Wishing you all a very happy Easter.

Tuesday, 26 March 2013

Tuesday, 19 March 2013

A newsy update

I've got a nice job at the moment illustrating some information boards for West Mersea Town Council.   The Council have been awarded a grant from Natural England to highlight some of the island's heritage and special places.  First up, St Peter's Well Meadow.

The boards will be a collaboration of the Council's words and my pictures. I have started with the layout and  spent an inordinately long time moving words and pictures around to work out the best composition;  in the car with scissors and blutack (whilst stuck by the tide) and at my desk digitally with photoshop (which is where I should be).
I must say it has been a bit of a struggle fitting it all together but I think at last I have done it.  Here's how the rough layout looks right now:-






 I am looking forward to the next stage and getting some paint out.


Now for a final little footnote to say 'gosh me!',  my pictures are in the East Coast Marine Services website! Do have a click here and a look around. It's full of useful stuff if you are boaty and from these parts.

(...and another even more final footnote -if you can have such a thing-  to say that Leafy Dumas does not claim to be useful stuff herself.)

Tuesday, 12 March 2013

Swallows and Amazons

I am a big fan of Arthur Ransome's world of utopian childhood adventures.


We are jumping up and down with excitement here at Leafy HQ because a new Swallows and Amazons film is going to be made.  The producers are looking for boys and girls aged 6-13 and filming starts this summer.

"Offer them your children," shrieked the good people of Classic Boat magazine (obviously as excited about this as I am).

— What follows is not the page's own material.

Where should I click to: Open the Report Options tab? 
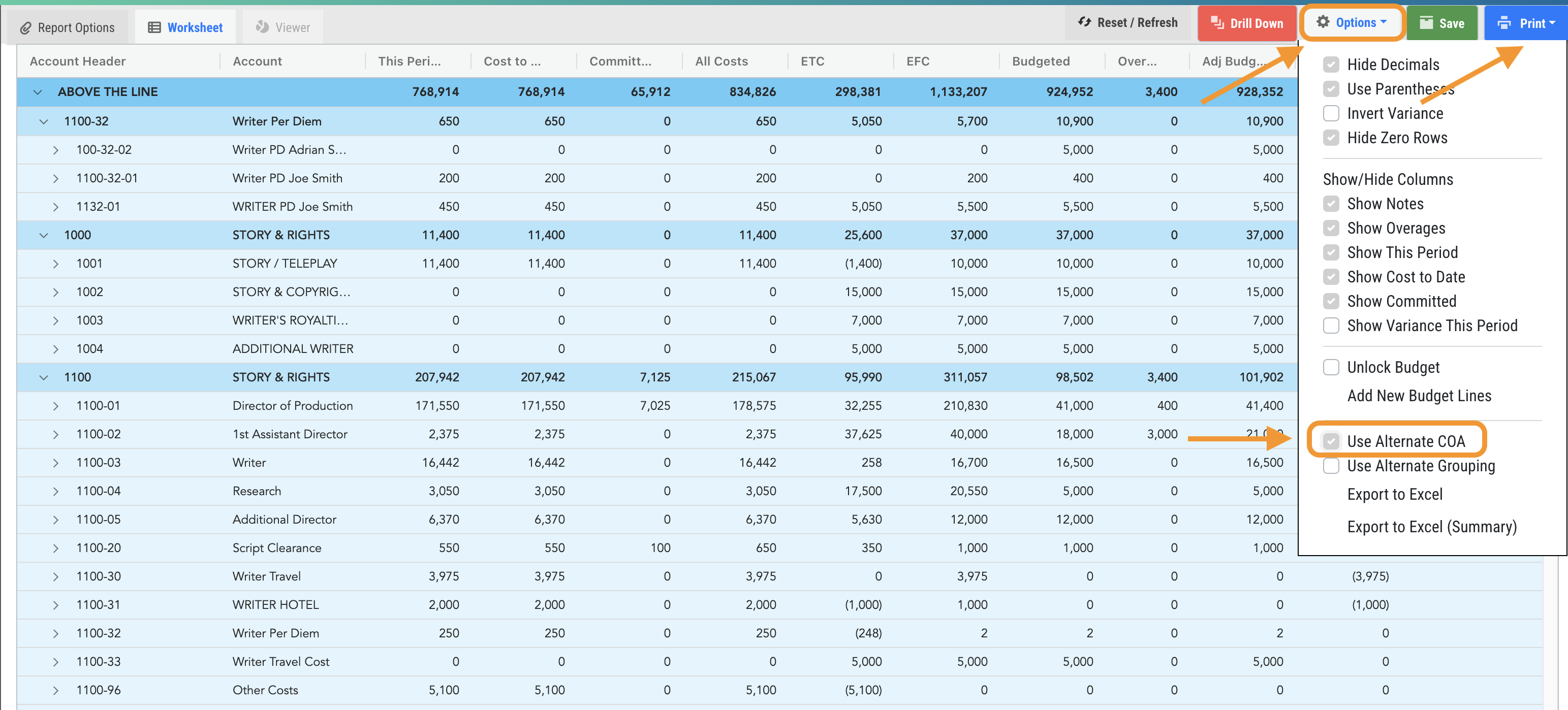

Now I'm not certain I will do as they suggest because although my Salty Seagirl is fully qualified to be a fine Amazon (or indeed a Swallow -she'd rather be Titty than Nancy) she is not one for jumping up and down infront of a camera.

Here's something they call a concept trailer.

Except it's not here anymore because all of a sudden it became padlocked and private and the good folk of Harbour Pictures say we cannot watch it without permission which is a big shame.  I am sorry about that.

I am now feeling bad for having found it, looked at it and posted it in the first place.  I didn't know I wasn't supposed to and I am very sorry about that too.

Oddly I can't remove it.  It's stuck here like a big embarrassing boil.

Monday, 11 March 2013

Snow Flurries

The weather man said there would be snow flurries on Mersea Island today and he was right.

"The sheets were frozen hard and they cut the naked hand.
The decks were like a slide where a seaman scarce could stand.
The wind was a nor'wester,  blowing squally off the sea,
and cliffs and spouting breakers were the only things a-lee."

Those are Robert Louis Stevenson's words.

This is the view from Leafy HQ,
(well almost...  actually it's the view from just around the corner).


                             




My daffodils don't know if they are coming or going, and I am bracing myself for a lifeboat exercise tonight which is going to be rather a chilly affair.

I am completely in awe of the fleet of children sailing their optimists only yesterday, right here, competing in the Volvo Gill Optimist Spring Championships. A huge well done to each and every one of them. They're an incredibly tough and dedicated lot.

Can you have a fleet of children- or is it just a fleet of boats?


Tuesday, 5 March 2013

Starlight Adventure












I have strayed to the other hemisphere, learnt a bit about the stars (and how to add a copyright sign to my work).  Can you see the Southern Cross?

These are not my home waters but the New Zealanders might recognise the Poor Knights, the Pinnacles and the Sugarloaf.

The Southern Cross looks like a sideways kite with two pointer stars as it's tail. The biggest and brightest is Acrux, the next brightest is Mimosa, and the only other one I can name is Gacrux (on the left of the kite).  A line from Gacrux through Acrux should intersect with the horizon in the direction of the South Pole.  Jolly handy to know if you don't know where you are.

There you go, celestial navigation in a teacup!